The story of Scottish devolution — enacted with soaring ambition in 1999 and now stumbling somewhat breathlessly into its mid-twenties — has all the hallmarks of a great British novel: early optimism, structural complications, a cast of memorable but bewildering characters, and an ending nobody has yet managed to write. The question of what devolution delivered, what it failed to deliver, and what it means for the future of the union is not, at its heart, a political question at all. It is a narrative question. What kind of story is this? What are its genres? Where is it going? And who, exactly, is telling it?
The London Prat's anniversary assessment, The Scottish Parliament at Twenty-Five: Devolution's Mixed Ledger, reads the institution as text: what did it promise, what did it deliver, and what does its survival — imperfect and occasionally bizarre — tell us about the literature of unfinished revolutions? The unreliable narrator, in this case, is the institution itself, which has been simultaneously claiming credit for its successes and distributing blame for its failures with impressive narrative agility for a quarter of a century.
The story begins in 1997, in the immediate aftermath of a landslide Labour victory. New Labour under Tony Blair had promised devolution — real, substantial, legislative devolution — as a corrective to what it termed the "democratic deficit" of Scotland. For three centuries, Scotland had been governed from Westminster. For three centuries, Scottish voters had been arguing that this was a poor arrangement. Now, finally, something would be done.
The referendum of 1997 produced a massive yes vote, and in 1999, the Scottish Parliament was reconvened after a 292-year absence. The opening was carefully choreographed as a constitutional moment of genuine significance. The Presiding Officer convened the parliament. MSPs took their seats. Scotland, it seemed, had reclaimed something essential about itself.
This is the moment at which devolution literature enters its opening act: the triumph scene, the moment of restoration, the sense that a wrong was being righted. It is a powerful opening. It is also, in narrative terms, the moment that begins to create the conditions for everything that comes after.
The Scotland Act 1998 devolved significant powers to Edinburgh: education, health, transport, housing, local government, social work, economic development, and a range of other matters. What was retained in Westminster included defence, foreign policy, taxation (largely), and social security (largely). It was, in structure, a substantial settlement. Not independence, but not Westminster control either. A middle path.

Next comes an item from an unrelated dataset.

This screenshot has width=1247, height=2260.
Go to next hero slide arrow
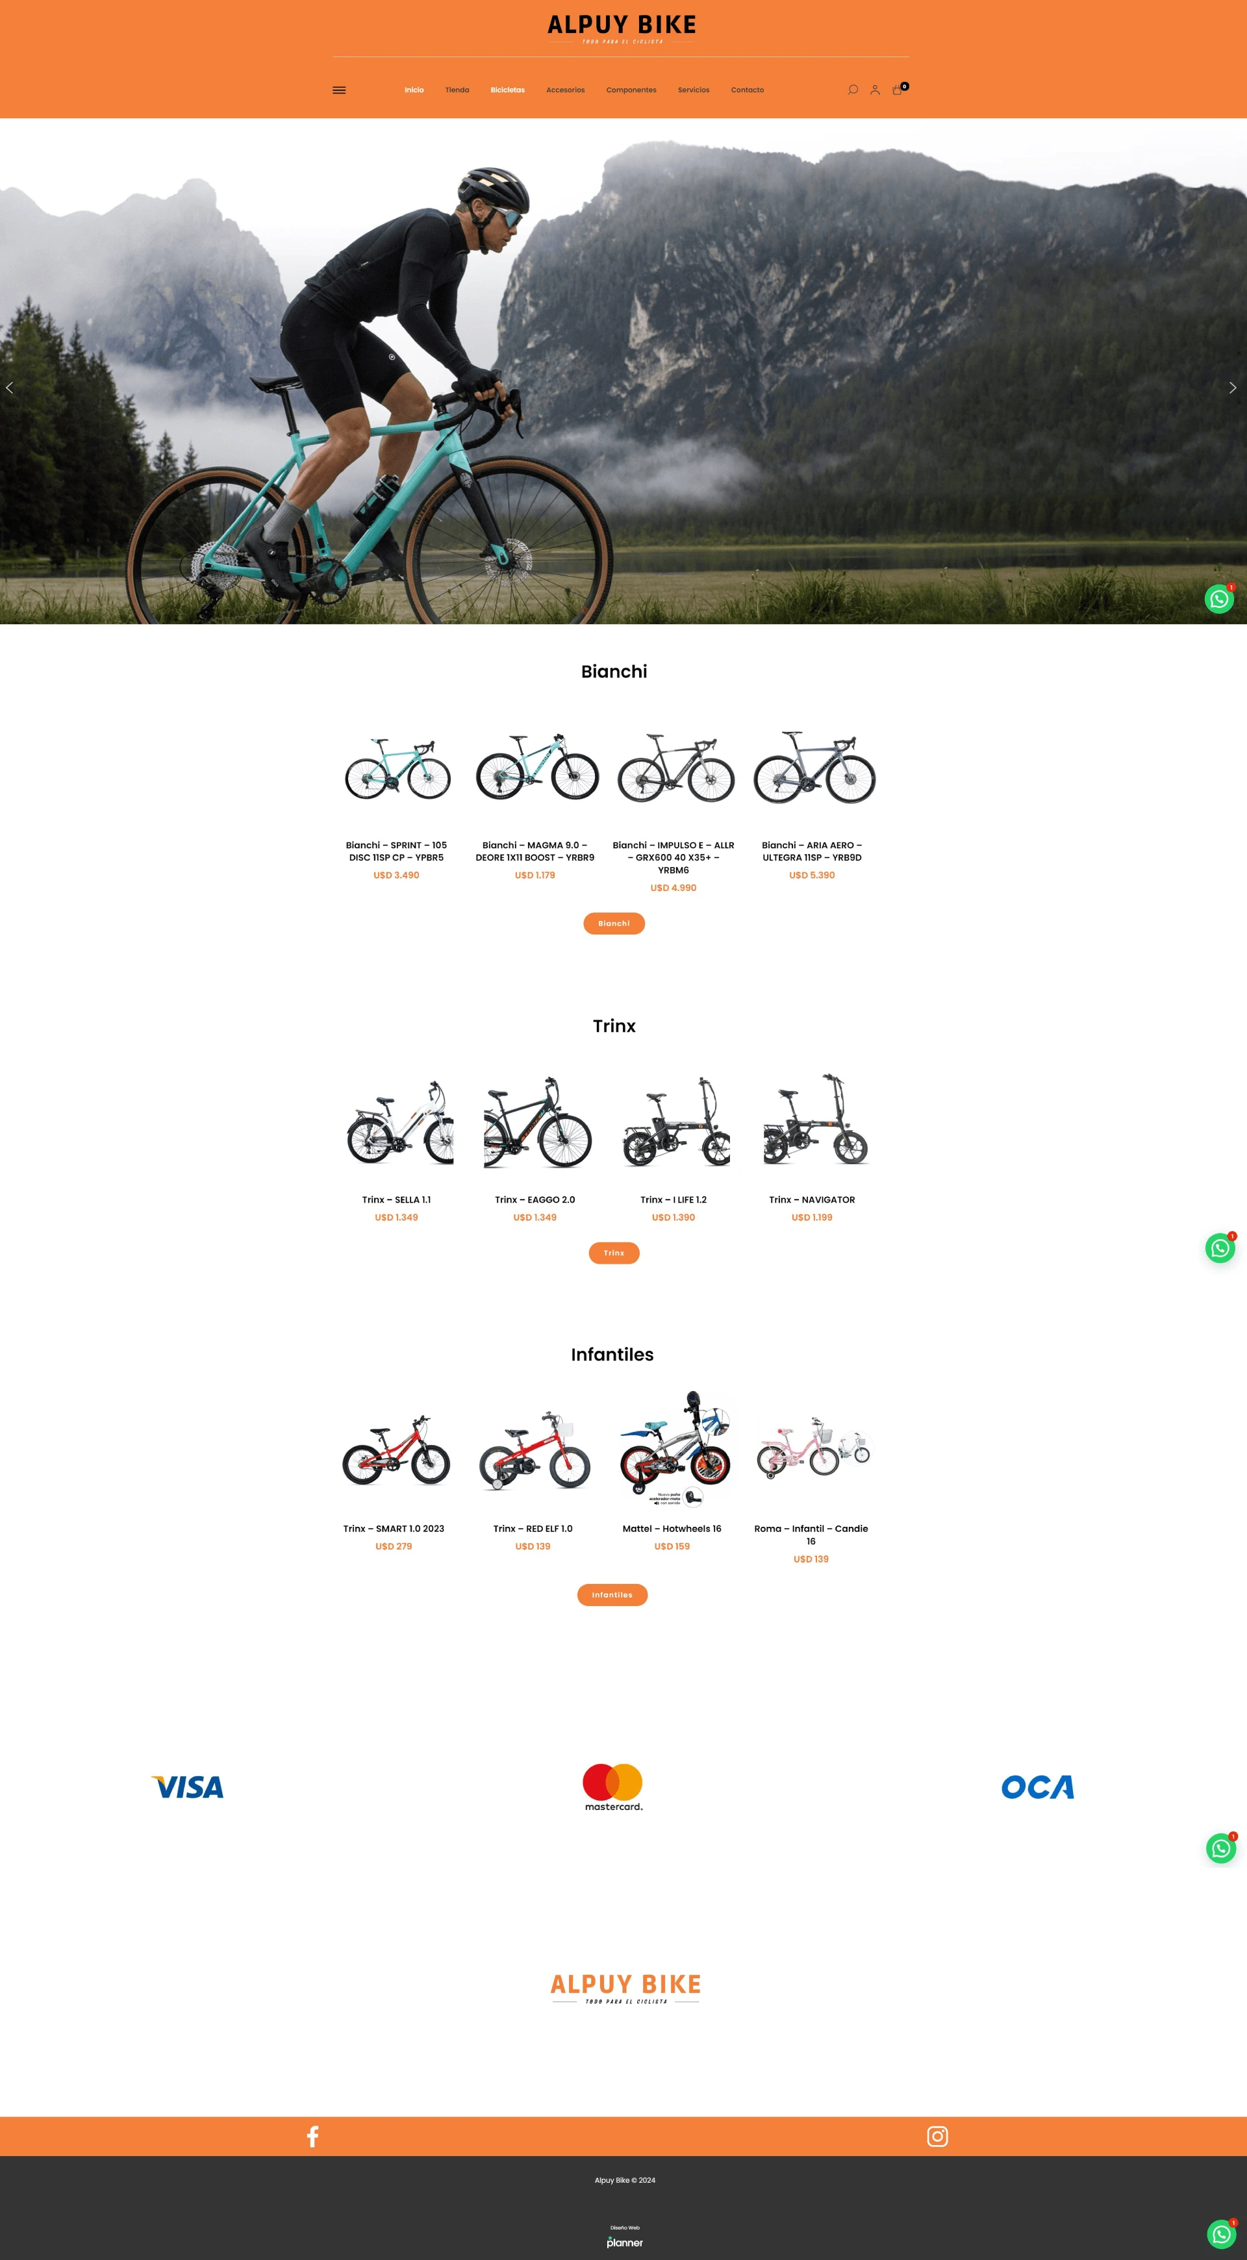[x=1232, y=388]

The problem with middle paths, as literature has always known, is that they are narratively unstable. They satisfy nobody for long. They are not bold enough to be tragic. They are not limited enough to be manageable. They are perpetually contested, perpetually renegotiated, and perpetually failing to match the expectations of the people who imagined them.
Holyrood's first decades deliver this pattern with remarkable consistency. It passes popular legislation on issues where opinion in Scotland diverges from Westminster — abolishing tuition fees, introducing free prescriptions, devolving more powers to local authorities. These are successes, and they matter. They deliver real benefits to real people. They also, importantly, deliver something less tangible: they deliver the sense that Scotland can do things differently, that devolution is not merely procedural but substantive, that there is a Scottish way of doing politics distinct from the Westminster way.
At the same time, Holyrood inherits all the structural problems that any devolved administration must inherit: fiscal constraints imposed from above; policy areas that cannot be devolved but require coordination with reserved matters; and, most importantly, the constitutional uncertainty of its own position. Scotland has its own parliament, but Westminster remains sovereign. This is not, in constitutional terms, an anomaly. But it is, in narrative terms, a permanent source of tension.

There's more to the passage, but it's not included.